▸ Task instructions
Put the lines starting at the one containing "You are a computer-use" and ending at the one containing "Instruction: Open the" into a Markdown table with the columns Row and Line, numbering each row and leaving out blank lines.

▸ Dataset entries
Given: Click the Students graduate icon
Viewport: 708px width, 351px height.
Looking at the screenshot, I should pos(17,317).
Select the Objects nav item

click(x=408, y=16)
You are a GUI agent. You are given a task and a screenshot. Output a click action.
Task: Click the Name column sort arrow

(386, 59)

--

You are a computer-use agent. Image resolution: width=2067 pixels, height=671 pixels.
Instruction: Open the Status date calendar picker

▸ Result of the exercise
| Row | Line |
|---|---|
| 1 | You are a computer-use agent. Image resolution: width=2067 pixels, height=671 pixels. |
| 2 | Instruction: Open the Status date calendar picker |